Australia’s Renewable Energy Target Delivers Highest Power Prices in the World

STT has been battling this for years. We have attempted to throw every sound and reasoned argument against subsidised wind power, but the single most damaging feature of attempting to rely on the weather for power is the obscene cost. In short, the headline grabber is always, and everywhere, retail power prices.

No amount of political flummery, no amount of wishful thinking about pumped hydro or non-existent mega-batteries can overcome the damage done by a rocketing power bill. Over the next few weeks Australian households and businesses will tear open envelopes to reveal an invoice from AGL, Origin and the like, fully 20% higher than this time last year (the underlying rate of inflation in Australia is around 1.5%). The damage done to the case for subsidised wind and solar is permanent and fatal.

The Australian’s Judith Sloan is absolutely on fire at the moment. Here she is with another stinging analysis of Australia’s self-inflicted renewable energy calamity.

Australia has gone from cheapest to most expensive power
The Australian
Judith Sloan
9 September 2017

If I read another press release about the millions of dollars of our money being handed over to the mendicant players in the renewable energy space, I’m going to scream. The latest was $100 million awarded to Macquarie Leasing to subsidise electrical cars. I’m not joking.

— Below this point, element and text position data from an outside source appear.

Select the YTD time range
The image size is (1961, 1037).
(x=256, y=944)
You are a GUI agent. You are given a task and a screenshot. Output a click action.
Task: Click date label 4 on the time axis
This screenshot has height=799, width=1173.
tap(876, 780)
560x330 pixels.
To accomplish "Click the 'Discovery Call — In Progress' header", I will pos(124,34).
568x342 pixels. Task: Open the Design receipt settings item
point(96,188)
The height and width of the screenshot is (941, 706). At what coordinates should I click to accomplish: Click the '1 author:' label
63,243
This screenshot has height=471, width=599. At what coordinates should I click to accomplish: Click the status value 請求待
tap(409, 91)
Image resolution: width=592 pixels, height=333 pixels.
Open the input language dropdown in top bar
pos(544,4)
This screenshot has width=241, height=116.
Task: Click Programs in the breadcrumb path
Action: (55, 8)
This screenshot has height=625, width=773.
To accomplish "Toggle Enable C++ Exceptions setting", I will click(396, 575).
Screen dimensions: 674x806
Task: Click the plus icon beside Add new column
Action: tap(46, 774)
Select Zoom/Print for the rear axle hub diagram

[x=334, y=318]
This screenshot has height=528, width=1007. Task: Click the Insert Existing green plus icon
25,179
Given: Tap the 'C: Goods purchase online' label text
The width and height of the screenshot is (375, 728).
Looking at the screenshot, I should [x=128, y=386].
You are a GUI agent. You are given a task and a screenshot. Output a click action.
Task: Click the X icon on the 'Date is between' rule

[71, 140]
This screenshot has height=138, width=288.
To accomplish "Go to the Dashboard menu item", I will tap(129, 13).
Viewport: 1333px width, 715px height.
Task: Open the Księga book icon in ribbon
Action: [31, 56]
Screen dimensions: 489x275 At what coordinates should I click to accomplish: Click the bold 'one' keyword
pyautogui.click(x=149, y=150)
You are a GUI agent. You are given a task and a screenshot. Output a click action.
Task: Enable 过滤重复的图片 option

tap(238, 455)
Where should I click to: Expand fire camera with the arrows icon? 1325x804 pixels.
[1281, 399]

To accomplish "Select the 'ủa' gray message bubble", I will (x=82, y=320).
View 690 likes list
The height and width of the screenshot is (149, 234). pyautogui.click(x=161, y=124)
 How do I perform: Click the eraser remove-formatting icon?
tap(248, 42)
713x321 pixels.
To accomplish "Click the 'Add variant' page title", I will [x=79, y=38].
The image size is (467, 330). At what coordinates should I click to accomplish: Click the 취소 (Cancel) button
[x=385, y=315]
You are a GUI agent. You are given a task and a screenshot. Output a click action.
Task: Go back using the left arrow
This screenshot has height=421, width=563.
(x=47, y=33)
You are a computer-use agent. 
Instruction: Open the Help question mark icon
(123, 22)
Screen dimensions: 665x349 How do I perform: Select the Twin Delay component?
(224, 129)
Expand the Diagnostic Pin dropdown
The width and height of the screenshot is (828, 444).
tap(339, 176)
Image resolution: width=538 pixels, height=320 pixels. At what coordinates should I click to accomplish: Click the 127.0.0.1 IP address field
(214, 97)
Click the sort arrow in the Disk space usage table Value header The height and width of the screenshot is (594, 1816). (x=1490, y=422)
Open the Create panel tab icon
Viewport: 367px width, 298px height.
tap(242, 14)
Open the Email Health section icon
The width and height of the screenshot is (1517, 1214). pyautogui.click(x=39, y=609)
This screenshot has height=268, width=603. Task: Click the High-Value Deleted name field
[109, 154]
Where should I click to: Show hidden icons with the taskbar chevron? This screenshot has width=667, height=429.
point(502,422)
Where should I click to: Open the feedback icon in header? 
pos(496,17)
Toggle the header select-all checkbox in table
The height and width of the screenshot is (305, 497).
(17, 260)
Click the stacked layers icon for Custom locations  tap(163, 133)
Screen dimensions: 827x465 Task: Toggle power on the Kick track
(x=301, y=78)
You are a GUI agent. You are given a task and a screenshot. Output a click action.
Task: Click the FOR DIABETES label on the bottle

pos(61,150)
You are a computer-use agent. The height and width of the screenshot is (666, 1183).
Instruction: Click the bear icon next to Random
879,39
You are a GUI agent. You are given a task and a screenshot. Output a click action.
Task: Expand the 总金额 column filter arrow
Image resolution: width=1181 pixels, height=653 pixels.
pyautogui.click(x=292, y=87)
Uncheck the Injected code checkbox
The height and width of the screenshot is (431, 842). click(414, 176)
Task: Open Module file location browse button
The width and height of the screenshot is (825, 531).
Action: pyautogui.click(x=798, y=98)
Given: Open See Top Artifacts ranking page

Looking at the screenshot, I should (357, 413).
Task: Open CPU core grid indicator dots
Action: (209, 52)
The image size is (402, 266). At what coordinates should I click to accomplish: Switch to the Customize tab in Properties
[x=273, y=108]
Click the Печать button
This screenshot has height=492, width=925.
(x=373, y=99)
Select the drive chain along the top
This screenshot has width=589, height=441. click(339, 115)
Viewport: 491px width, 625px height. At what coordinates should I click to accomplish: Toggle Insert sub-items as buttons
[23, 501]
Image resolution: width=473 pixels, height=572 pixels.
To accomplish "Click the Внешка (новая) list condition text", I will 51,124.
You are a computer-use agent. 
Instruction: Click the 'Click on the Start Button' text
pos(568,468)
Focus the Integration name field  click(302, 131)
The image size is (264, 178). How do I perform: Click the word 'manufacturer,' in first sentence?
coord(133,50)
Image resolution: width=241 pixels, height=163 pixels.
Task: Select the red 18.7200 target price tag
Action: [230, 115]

But here’s the worst bit. Environment and Energy Minister Josh Frydenberg says: “The Turnbull government’s investment in clean energy technologies is helping deliver affordable and reliable energy as we transition to a lower emissions future.”

So we hand over $100m of taxpayer money to Macquarie Leasing so it can offer concessional deals on top-of-the-line Tesla electrical cars to high-­income ­individuals, and the government justifies this as delivering affordable and reliable energy — and a low-emissions future, of course.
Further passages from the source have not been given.